Molecular Cloning of a β-Galactosidase from Radish That Specifically Hydrolyzes β-(1→3)- and β-(1→6)-Galactosyl Residues of Arabinogalactan Protein

Abstract

Abstract A basic β-galactosidase with high specificity toward β-(1→3)- and β-(1→6)-galactosyl residues was cloned from radish (Raphanus sativus) plants by reverse transcription-PCR. The gene, designated RsBGAL1, contained an open reading frame consisting of 2,532 bp (851 amino acids). It is expressed in hypocotyls and young leaves.

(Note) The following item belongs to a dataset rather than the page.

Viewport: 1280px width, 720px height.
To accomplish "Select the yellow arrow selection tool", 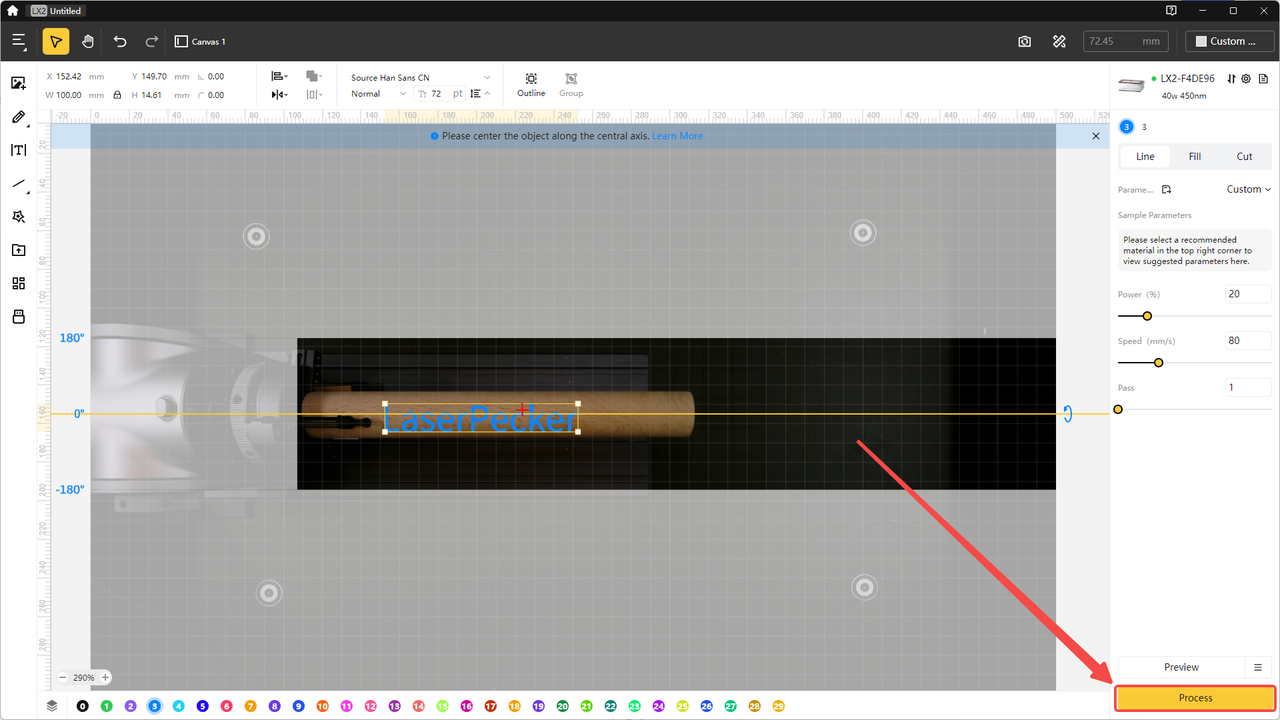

RsBGAL1 was highly similar to β-galactosidases having exo-β-(1→4)-galactanase activity found in higher plants and belongs to family 35 of the glycosyl hydrolases. Recombinant RsBGAL1 was expressed in Pichia pastoris and purified to homogeneity. The recombinant enzyme specifically hydrolyzed β-(1→3)- and β-(1→6)-galactooligosaccharides, the same substrates as the native enzyme isolated from radish seeds (Sekimata et al., 1989). It split off about 90% of the carbohydrate moieties of an arabinogalactan protein extracted from radish roots in concerted action with microbial α-l-arabinofuranosidase and β-glucuronidase. These results suggest that RsBGAL1 is a new kind of β-galactosidase with different substrate specificity than other β-galactosidases that exhibit exo-β-(1→4)-galactanase activity. The C-terminal region (9.6 kD) of RsBGAL1 is significantly similar to the Gal lectin-like domain, but this region is not retained in the native enzyme. Assuming posttranslational processing of RsBGAL1 with elimination of the Gal lectin-like domain results in a protein consisting of two subunits with molecular masses of 46 and 34 kD (calculated from the RsBGAL1 gene sequence). This is in good agreement with the SDS-PAGE and matrix-assisted laser desorption/ionization-time-of flight mass spectrometry measurements for subunits of the native enzyme (45 and 34 kD) and may thus partially explain the formation process of the native enzyme.